Ieri ho portato in ufficio i germogli, da condividere con le colleghe, e ho scatenato un ottimo interesse. Una ne ha mangiati così tanti da avere degli effetti collaterali “depurativi” abbastanza consistenti per tutto il pomeriggio 🙂
La pausa pranzo infatti a volte la faccio qui, con altre 3 o 4 colleghe insalatare, e ogni volta scateno commenti e domande relativi a quello che c’è dentro la mia ciotola.
Ieri ho assolutamente esagerato con le quantità, e devo cercare di limitarmi altrimenti 1 ora non mi basta per ruminare adeguatamente e va a finire che mangio in fretta e digerisco male.

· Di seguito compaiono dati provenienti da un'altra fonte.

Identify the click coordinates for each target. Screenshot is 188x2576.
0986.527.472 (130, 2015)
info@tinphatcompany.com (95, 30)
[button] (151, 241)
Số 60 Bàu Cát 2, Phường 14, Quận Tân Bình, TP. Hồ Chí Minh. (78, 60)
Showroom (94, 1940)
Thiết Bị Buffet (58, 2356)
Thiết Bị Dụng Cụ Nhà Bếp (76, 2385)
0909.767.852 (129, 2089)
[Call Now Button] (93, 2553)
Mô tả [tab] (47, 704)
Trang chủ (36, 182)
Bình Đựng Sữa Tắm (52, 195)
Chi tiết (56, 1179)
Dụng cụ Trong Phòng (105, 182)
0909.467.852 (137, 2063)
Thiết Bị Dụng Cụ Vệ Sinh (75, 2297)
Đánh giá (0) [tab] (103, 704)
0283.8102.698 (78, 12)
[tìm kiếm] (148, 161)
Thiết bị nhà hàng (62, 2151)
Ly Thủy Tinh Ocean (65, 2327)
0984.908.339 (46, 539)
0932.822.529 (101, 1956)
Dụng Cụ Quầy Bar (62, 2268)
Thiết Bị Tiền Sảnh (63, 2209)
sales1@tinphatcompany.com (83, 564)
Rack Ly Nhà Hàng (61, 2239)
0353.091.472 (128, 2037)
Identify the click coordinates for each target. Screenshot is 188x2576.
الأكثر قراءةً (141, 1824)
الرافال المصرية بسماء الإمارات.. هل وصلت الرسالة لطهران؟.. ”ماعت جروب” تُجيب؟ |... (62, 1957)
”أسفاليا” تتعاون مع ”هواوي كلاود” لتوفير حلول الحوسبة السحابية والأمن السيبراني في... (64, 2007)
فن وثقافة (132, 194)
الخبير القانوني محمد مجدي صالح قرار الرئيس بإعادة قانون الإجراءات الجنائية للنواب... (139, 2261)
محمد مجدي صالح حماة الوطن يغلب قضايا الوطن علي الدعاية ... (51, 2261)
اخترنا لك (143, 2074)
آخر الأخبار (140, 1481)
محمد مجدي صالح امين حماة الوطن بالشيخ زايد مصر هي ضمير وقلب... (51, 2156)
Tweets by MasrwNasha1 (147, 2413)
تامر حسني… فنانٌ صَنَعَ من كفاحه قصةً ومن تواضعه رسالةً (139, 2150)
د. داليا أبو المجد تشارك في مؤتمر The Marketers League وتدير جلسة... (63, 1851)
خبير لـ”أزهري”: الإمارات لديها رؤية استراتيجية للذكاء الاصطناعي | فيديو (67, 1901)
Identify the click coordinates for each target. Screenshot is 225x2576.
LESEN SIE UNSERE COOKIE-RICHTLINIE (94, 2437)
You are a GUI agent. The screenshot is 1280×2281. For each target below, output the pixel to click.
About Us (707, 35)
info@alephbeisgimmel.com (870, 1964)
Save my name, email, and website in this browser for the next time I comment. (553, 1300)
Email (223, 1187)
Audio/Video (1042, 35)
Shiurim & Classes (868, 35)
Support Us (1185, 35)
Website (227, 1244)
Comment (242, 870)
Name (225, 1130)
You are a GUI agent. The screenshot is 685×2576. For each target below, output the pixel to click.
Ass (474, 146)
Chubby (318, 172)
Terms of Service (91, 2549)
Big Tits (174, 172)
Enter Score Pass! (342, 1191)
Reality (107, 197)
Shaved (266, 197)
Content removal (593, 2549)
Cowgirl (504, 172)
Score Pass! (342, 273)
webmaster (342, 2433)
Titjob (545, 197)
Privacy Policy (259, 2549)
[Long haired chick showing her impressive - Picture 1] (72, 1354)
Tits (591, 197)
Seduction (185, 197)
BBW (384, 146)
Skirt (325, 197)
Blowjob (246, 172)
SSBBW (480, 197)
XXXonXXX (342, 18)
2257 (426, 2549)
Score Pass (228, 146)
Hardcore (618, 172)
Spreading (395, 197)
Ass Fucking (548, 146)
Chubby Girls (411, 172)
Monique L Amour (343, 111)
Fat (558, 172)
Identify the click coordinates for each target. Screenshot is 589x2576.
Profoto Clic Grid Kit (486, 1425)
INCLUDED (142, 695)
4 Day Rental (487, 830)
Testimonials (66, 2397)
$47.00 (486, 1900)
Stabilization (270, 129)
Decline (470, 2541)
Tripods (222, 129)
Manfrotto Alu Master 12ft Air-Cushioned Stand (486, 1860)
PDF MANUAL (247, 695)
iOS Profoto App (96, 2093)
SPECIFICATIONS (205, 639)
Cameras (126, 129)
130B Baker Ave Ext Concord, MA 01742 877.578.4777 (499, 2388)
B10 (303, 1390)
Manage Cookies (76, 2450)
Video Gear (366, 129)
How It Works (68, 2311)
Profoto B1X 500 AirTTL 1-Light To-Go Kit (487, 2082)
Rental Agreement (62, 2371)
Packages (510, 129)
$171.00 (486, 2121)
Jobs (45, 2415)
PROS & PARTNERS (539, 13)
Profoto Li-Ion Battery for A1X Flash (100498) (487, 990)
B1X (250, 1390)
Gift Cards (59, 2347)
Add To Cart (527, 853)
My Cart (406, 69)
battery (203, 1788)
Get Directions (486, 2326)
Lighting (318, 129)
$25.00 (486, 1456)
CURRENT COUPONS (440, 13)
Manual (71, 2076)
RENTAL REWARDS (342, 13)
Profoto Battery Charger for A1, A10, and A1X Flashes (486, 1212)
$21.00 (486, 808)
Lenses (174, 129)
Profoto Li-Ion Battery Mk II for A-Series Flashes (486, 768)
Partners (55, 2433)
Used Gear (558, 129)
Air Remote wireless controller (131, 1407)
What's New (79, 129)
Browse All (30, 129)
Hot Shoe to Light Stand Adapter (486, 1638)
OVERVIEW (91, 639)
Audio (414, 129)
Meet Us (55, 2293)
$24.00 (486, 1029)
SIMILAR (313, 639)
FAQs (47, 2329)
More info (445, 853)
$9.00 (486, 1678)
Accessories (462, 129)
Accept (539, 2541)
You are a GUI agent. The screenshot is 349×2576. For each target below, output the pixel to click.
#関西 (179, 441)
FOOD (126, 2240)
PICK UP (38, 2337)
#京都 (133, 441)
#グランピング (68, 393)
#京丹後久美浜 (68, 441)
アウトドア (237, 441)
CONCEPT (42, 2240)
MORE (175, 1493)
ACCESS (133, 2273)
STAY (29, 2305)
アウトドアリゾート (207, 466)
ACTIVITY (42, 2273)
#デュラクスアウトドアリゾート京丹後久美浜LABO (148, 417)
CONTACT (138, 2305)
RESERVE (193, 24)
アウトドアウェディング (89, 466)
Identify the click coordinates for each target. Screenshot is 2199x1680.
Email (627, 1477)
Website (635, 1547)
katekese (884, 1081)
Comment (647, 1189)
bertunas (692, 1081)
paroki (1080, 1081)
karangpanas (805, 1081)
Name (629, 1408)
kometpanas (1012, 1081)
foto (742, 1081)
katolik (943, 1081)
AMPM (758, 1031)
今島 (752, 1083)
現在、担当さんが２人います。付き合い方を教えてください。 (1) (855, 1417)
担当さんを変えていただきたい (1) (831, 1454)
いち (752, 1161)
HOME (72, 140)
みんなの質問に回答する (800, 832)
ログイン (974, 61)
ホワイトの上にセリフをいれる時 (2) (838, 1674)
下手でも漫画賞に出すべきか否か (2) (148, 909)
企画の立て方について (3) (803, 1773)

E’ che la mattina quando preparo il pranzo vedo talmente tante cose in frigo che mi ispirano che poi alla fine creo una insalata mostro.
E’ da tanto che non descrivo in dettaglio la mia giornata, cosa mangio e cosa faccio. Ecco quindi come è andata ieri.

Cosa ho mangiato:
-2 mele e uvetta a colazione
-2 kiwi a metà mattina
-insalata di: spinaci, lattuga, rucola, radicchio, pomodori, avocado, carote, funghi, germogli di broccolo, semi di girasole, peperone, crauti, zucchine, olio d’oliva, più i crackers.
-mango e banana a merenda
-centrifuga di carote e zenzero per cena, più banana con crema di cocco al cioccolato (libidineeee)

Movimento:
-palestra : 30 minuti corsa, 30 minuti stepper, 1 ora di aerobica ad intensità “marines”
-40 minuti di bicicletta per andare/tornare dal lavoro

Per finire, sono tornata a casa alle 21.30 e mi sono messa a studiare le patologie del fegato, cure e rimedi per l’alcolismo, i calcoli, la cirrosi…. E sono andata a dormire all’1.30.
Ho sonno. E oggi, più o meno, si ripete.